# RECORDS FOR THE EXERCISE start

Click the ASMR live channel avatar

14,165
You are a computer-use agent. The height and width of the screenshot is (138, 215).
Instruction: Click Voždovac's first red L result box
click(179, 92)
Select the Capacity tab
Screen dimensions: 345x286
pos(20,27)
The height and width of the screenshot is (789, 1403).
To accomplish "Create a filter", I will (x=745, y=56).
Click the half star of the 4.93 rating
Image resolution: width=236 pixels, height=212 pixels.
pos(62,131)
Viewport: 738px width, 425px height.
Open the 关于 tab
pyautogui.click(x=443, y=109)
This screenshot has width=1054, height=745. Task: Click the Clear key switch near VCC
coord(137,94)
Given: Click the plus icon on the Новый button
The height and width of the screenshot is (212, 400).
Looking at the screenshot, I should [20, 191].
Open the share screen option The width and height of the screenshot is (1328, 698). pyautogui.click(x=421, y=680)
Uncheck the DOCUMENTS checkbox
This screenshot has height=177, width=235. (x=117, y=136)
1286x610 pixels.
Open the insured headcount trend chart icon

# RECORDS FOR THE EXERCISE end
# RECORDS FOR THE EXERCISE start

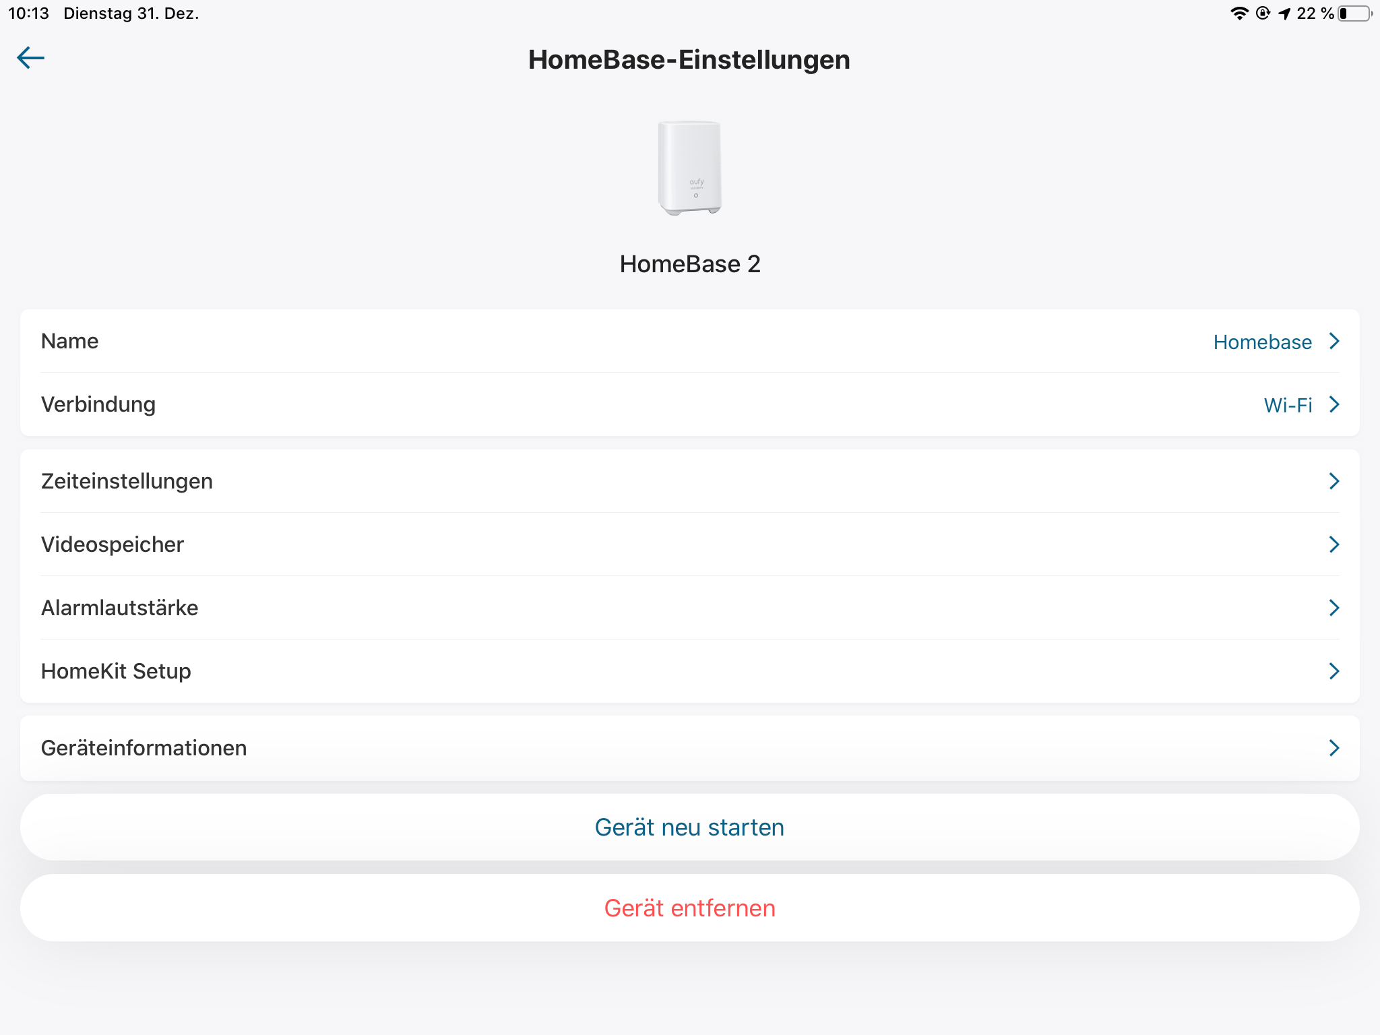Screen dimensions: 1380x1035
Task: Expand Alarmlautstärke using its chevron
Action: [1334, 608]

# RECORDS FOR THE EXERCISE end
# RECORDS FOR THE EXERCISE start

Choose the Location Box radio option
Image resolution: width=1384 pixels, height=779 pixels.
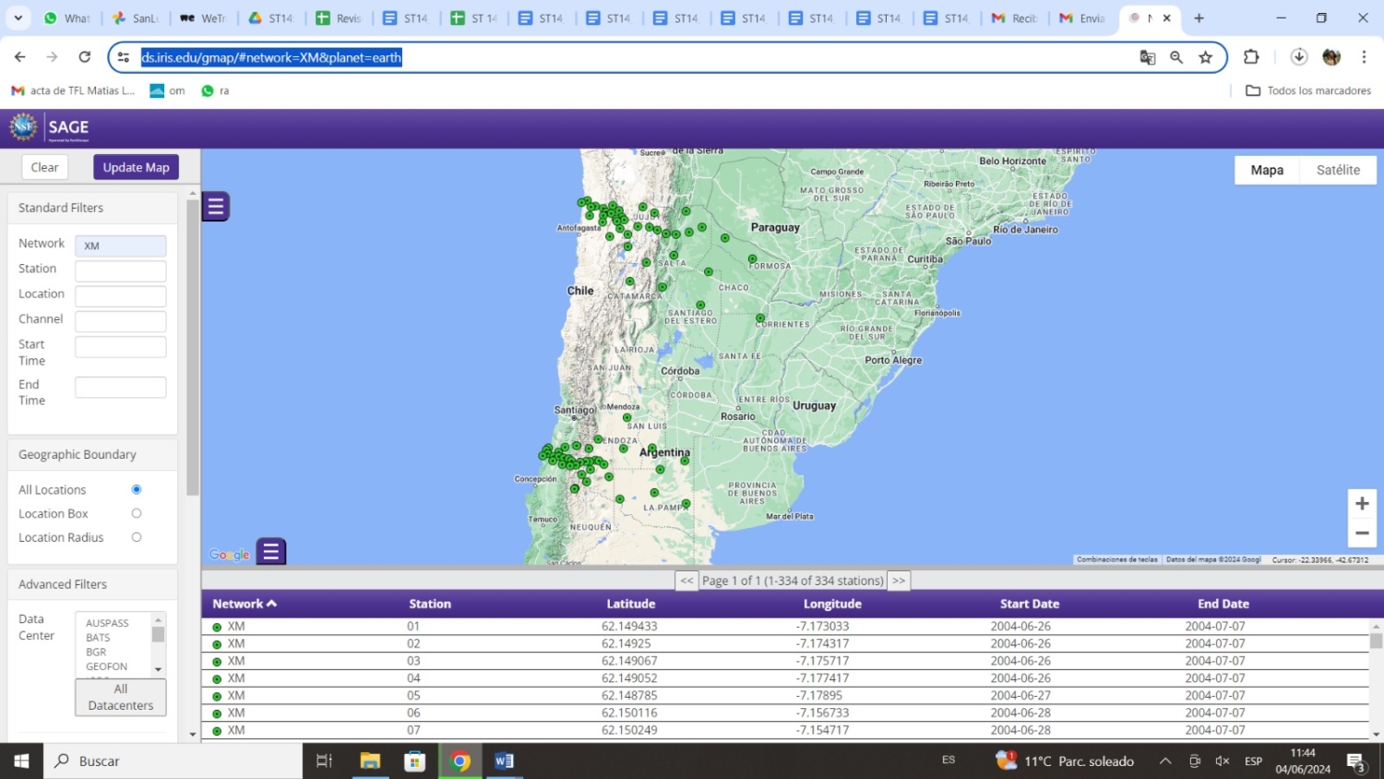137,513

# RECORDS FOR THE EXERCISE end

TASK PROMPT: Write out the lines from the one containing "This screenshot has width=1054, height=745." up to and including the one containing "Looking at the" as a numbered list, omitting any blank lines.

PROBLEM SOLUTION:
1. This screenshot has width=1054, height=745. Task: Click the Clear key switch near VCC
2. coord(137,94)
3. Given: Click the plus icon on the Новый button
4. The height and width of the screenshot is (212, 400).
5. Looking at the screenshot, I should [20, 191].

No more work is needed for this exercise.